The participating companies include both large conglomerates and startups, spanning various industries such as pharmaceuticals, telecommunications, and energy. International investors such as Nvidia, Blackstone, KKR, and Temasek are also involved.

Despite the optimistic signals from businesses, the business community has also set clear expectations for the government. Several executives publicly urged before the talks that the government should vigorously advance reforms, particularly in accelerating infrastructure approvals, reducing energy costs, improving the labor market environment, and alleviating regulatory burdens.

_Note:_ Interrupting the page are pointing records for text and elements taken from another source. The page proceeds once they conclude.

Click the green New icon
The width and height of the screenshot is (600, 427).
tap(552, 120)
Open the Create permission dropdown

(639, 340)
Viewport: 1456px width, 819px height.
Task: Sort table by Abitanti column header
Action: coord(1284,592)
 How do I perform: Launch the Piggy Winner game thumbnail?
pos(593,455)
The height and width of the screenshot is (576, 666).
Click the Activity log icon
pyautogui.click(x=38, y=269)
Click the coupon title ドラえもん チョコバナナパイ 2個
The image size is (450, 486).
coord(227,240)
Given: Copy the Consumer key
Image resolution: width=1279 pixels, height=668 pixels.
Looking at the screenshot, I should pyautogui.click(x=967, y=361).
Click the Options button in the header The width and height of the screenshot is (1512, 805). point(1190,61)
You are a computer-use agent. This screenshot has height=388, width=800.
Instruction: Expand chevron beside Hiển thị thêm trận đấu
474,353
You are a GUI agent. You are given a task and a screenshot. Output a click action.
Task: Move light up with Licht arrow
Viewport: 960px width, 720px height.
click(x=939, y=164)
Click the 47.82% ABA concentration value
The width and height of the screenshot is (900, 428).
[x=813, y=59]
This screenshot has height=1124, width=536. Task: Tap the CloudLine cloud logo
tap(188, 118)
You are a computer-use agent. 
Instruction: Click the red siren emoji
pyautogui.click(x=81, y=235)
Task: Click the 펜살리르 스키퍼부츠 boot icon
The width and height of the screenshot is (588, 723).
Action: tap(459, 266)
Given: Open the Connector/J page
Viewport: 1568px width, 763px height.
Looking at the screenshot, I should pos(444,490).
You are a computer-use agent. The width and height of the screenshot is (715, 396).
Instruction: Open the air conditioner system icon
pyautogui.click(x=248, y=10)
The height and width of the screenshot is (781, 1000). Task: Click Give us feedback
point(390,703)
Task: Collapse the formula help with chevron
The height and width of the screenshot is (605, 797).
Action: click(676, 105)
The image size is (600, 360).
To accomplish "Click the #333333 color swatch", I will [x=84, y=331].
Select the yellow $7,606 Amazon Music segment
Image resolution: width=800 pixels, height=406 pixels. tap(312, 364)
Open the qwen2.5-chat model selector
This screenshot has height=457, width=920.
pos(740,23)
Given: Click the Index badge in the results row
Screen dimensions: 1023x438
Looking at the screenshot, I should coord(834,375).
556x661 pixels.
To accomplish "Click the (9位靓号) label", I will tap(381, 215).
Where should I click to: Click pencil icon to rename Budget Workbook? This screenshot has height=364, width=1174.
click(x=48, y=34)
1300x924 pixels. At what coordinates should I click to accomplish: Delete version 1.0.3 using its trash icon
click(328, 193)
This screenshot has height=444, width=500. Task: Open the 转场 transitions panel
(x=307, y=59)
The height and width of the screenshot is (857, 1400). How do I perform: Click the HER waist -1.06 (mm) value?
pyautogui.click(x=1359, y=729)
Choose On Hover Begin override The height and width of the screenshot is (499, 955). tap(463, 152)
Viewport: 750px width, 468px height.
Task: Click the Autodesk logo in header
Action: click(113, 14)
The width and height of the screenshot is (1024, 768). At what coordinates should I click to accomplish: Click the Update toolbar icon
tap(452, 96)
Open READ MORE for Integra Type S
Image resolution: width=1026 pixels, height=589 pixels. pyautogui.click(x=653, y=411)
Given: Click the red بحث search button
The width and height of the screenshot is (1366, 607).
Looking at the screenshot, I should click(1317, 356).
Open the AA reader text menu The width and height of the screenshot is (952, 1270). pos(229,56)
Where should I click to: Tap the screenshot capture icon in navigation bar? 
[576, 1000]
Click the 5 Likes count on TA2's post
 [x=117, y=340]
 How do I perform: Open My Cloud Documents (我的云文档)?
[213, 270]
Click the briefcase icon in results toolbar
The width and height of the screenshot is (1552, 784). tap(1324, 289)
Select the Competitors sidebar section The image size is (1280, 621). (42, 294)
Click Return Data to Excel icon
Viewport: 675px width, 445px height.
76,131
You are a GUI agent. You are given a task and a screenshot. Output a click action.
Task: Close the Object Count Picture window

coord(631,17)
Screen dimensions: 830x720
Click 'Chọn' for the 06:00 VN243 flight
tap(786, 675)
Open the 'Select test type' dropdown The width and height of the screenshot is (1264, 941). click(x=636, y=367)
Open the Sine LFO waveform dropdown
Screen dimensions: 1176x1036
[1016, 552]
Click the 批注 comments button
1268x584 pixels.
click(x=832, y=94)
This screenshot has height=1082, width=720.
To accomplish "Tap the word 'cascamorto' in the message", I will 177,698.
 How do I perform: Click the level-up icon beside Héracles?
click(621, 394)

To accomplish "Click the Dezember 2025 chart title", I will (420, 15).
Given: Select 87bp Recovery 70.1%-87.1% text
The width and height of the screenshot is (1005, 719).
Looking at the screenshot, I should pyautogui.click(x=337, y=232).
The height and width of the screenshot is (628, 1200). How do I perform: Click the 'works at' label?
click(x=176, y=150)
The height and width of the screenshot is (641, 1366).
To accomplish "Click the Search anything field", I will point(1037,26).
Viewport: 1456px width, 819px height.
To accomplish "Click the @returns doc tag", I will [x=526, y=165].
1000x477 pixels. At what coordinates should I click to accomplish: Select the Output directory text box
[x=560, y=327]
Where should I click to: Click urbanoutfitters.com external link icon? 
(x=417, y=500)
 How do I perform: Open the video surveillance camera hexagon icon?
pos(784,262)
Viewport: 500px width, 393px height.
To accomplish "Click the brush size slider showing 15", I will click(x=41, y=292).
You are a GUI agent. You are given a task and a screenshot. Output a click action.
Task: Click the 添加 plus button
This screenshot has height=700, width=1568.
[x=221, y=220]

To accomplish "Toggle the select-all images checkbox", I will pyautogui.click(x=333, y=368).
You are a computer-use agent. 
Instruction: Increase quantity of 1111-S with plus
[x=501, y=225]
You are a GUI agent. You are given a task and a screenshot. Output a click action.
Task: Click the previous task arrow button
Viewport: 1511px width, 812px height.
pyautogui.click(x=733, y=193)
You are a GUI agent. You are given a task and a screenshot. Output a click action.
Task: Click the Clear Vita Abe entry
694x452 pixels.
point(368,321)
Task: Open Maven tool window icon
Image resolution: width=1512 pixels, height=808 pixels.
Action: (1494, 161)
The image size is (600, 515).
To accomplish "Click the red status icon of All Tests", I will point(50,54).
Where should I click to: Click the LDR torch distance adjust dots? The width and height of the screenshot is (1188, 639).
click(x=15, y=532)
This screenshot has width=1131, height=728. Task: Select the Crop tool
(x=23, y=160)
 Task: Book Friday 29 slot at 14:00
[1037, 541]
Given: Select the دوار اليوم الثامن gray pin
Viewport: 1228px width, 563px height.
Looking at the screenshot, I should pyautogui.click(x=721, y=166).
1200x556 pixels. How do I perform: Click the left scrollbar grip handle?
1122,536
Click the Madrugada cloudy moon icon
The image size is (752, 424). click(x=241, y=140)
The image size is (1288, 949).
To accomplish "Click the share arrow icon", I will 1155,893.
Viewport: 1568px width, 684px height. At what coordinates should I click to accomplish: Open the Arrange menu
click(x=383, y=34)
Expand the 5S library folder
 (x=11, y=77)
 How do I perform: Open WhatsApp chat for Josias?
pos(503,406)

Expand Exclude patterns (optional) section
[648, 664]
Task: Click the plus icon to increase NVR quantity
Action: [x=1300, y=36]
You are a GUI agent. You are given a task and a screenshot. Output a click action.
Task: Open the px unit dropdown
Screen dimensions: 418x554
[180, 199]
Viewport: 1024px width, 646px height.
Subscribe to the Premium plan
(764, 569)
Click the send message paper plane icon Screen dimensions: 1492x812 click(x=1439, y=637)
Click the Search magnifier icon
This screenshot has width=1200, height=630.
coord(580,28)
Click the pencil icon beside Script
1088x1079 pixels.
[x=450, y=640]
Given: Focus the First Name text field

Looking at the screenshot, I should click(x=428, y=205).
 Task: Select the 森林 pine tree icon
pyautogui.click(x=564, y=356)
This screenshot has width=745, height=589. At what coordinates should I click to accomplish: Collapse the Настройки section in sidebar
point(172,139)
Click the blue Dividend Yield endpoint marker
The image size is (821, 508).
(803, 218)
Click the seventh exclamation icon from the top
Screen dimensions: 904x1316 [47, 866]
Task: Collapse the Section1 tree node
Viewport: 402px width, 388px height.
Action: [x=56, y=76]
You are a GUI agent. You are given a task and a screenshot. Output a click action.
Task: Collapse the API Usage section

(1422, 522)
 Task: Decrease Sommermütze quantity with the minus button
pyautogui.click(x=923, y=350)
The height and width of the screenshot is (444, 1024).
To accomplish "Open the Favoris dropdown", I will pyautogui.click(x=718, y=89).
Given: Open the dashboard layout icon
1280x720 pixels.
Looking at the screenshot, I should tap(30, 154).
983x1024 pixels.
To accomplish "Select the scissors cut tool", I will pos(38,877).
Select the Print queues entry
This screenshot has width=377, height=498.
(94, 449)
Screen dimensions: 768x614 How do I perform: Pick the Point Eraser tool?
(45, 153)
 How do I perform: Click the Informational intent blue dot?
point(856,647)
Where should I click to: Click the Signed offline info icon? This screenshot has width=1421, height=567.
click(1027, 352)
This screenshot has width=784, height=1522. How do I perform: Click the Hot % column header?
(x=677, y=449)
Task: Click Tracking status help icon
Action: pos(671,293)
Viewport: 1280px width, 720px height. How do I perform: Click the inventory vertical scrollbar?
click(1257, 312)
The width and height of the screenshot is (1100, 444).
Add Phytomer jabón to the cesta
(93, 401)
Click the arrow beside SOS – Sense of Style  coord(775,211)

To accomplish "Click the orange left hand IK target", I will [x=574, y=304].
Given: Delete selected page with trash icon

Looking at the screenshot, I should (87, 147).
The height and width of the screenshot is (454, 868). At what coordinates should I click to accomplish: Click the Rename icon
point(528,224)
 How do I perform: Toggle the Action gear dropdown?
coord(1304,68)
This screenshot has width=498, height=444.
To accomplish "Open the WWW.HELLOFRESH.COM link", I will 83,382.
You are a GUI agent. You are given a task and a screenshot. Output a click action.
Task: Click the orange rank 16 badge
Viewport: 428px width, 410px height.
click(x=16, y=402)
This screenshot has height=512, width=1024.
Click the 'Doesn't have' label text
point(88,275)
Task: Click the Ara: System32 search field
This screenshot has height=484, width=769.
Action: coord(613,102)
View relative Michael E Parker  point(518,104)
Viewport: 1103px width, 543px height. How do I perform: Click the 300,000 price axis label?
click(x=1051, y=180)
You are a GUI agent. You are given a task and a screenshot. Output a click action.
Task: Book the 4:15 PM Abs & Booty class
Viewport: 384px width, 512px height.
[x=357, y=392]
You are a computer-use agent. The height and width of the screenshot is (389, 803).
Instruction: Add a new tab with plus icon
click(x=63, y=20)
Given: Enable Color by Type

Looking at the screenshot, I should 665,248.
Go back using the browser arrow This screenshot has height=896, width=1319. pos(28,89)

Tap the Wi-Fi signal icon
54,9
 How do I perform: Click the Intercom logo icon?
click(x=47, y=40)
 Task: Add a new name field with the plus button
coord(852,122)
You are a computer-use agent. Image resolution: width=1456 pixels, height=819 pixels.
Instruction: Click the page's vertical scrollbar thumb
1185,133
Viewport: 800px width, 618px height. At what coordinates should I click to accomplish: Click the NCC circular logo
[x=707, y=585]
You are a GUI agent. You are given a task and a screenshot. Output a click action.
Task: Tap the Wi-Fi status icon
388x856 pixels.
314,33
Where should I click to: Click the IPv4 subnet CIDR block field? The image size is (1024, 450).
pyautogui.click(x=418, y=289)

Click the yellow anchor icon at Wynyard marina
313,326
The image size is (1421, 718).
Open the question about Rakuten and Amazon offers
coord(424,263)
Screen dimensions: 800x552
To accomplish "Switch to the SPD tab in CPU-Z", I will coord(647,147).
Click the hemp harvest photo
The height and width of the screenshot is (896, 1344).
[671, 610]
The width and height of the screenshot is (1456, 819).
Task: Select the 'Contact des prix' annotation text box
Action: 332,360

The political community responded positively. Vice Chancellor Klingbeil and the Minister of Economic AffairsKatherina ReicheBoth indicated that the government will continue to advance the "Investment Boost Plan" and attract more businesses through tax reforms and energy policies.

However, some experts are cautious about the investment data. Fuest, director of the Munich ifo Institute, pointed out that Germany’s overall investment level is still 7 percentage points lower than in 2019. Many companies had already planned the funds they are now committing, so more attention should be given to the actual implementation of new investments. Boysen-Hogrefe from the Kiel Institute for the World Economy criticized that small and medium-sized enterprises, which truly represent the foundation of German manufacturing, did not participate in these high-level talks. He warned the government not to overlook the urgent need of SMEs to reduce bureaucracy.